Pourquoi deux résultats différents?

Ce qui est intéressant c'est que les deux équipes ont utilisé des méthodes expérimentales, celles qui sont vantées dans le livre "le Négationnisme économique", dont on a déjà parlé dans ce billet. Les sciences économiques à feu et à sang.

Vous trouverez toutes les précisions méthodologiques dans le rapport (page 81 à 109), mais en gros, pour résumer le TEPP a comparé des groupes d'entreprises très différentes entre elles en fonction de leur exposition au CICE, et le LEPP a procédé par rapprochement. La difficulté c'est que le CICE ayant été implanté partout en France en même temps, il n'y a pas de territoire test. Si on avait fait comme pour le RSA, c'est à dire une expérimentation dans certains départements, puis une extension, il aurait été possible de comparer et d'analyser plus finement. D'où cette réflexion que je pose là: et si quand ils inventent des dispositifs les pouvoirs publics faisaient en sorte qu'ils soient évaluables? Remarque à laquelle les chercheurs rencontrés hier ont poussé un quasi cri de ralliement :)
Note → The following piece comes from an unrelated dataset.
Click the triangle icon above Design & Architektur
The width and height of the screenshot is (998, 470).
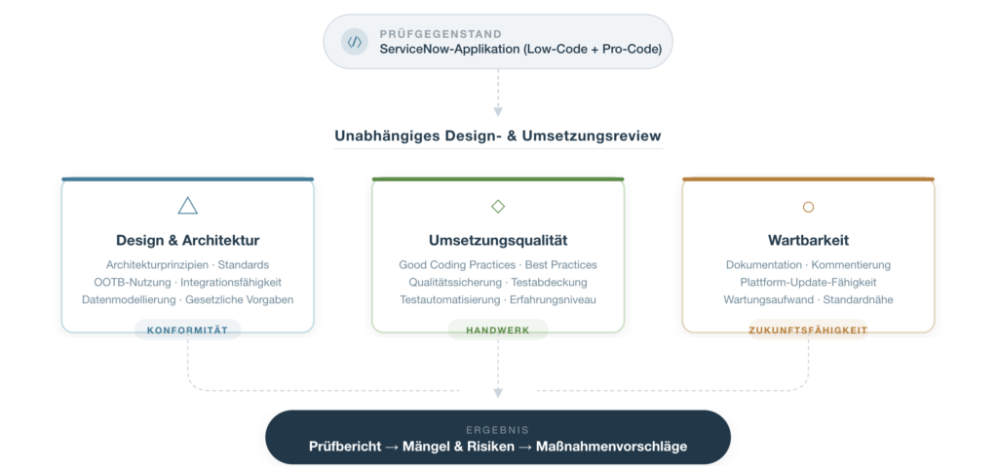188,206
Au final, pas de vérité vraie, donc, mais une certitude de la part des trois équipes de chercheurs, tous ces résultats sont prématurés. Et pas seulement sur l'emploi.
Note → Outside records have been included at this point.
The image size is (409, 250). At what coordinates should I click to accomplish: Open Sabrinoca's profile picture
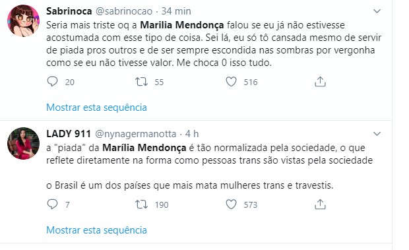coord(23,20)
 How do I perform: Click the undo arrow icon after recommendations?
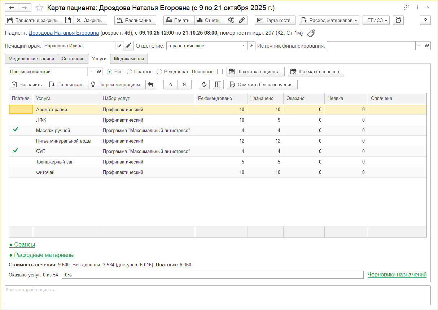pyautogui.click(x=151, y=84)

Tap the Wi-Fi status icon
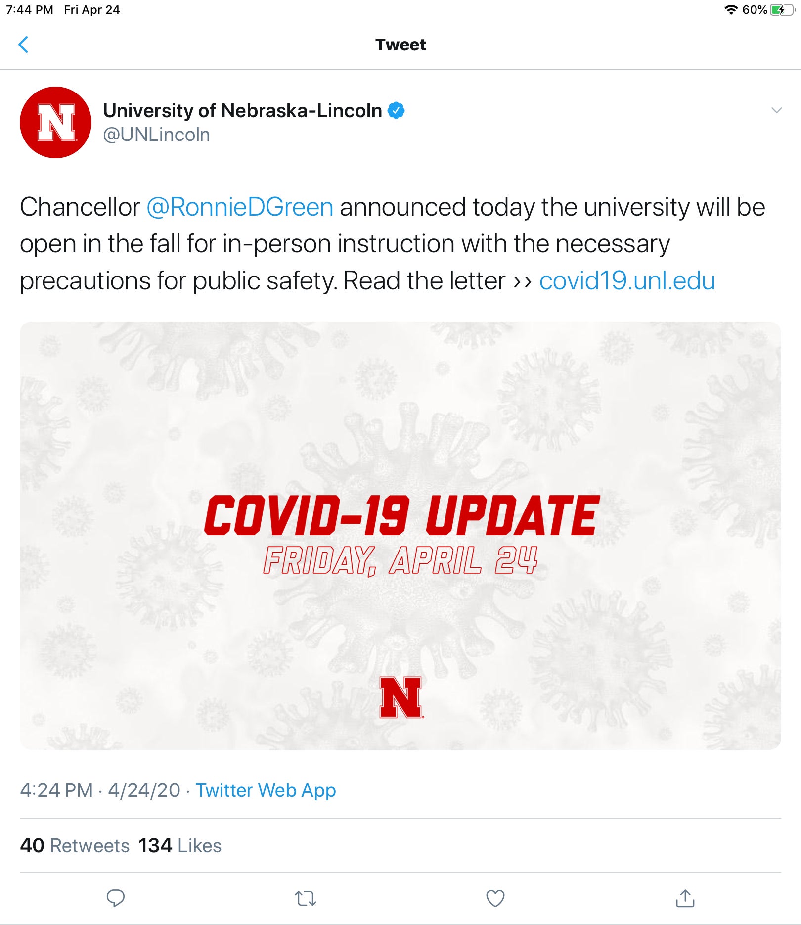coord(731,10)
  • sur la compétitivité, aucun effet n'a encore été constaté. Pas plus que sur les exportations alors que c'était l'un des but de la mesure, l'équipe de l'OFCE qui mesure cet effet pense que les entreprises sont encore dans l'attentisme
  • sur l'investissement, aucun effet non plus
  • sur les marges, l'effet n'est pas non plus évident. L'insee a constaté une remontée des marges des entreprises globalement, mais est-ce lié au CICE, prudence.

Où sont passés les milliards? Dans les dividendes?
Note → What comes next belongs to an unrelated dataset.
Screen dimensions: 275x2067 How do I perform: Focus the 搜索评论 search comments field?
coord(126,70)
Dans le résultat net des entreprises et les salaires, dit l'équipe du LEPP, en partie dans les emplois dit le TEPP, et pourquoi pas dans les dividendes a-t-on demandé hier???

Là aussi, on nous a répondu : trop tôt pour savoir car les entreprises ont pu mettre l'argent en réserve et peut être que l'an prochain ou plus tard, elles le transformeront en investissement, en emplois, en formation pour leur salariés, en amélioration de leurs produits, ou encore dans le dividende. Mais attention, le dividende c'est encore trop restrictif, car cela ne concerne que les sociétés cotées. Pour les entreprises dans lesquelles un ou plusieurs associés se partagent le capital, un travail de fourmi attend les chercheurs qui ne savaient pas me dire hier si au final les données permettraient de le savoir.

Conclusion il faut persévérer chercher encore...

Et c'est là que je dis danger. Tant que le CICE existe, cette évaluation sera faite, c'est dans la loi. Mais s'il y a alternance, et que le nouveau pouvoir invente un autre dispositif, le CASOU, le CISO, je ne sais pas, finie l'obligation légale d'évaluer le CICE, justement au moment où cela deviendra le plus intéressant.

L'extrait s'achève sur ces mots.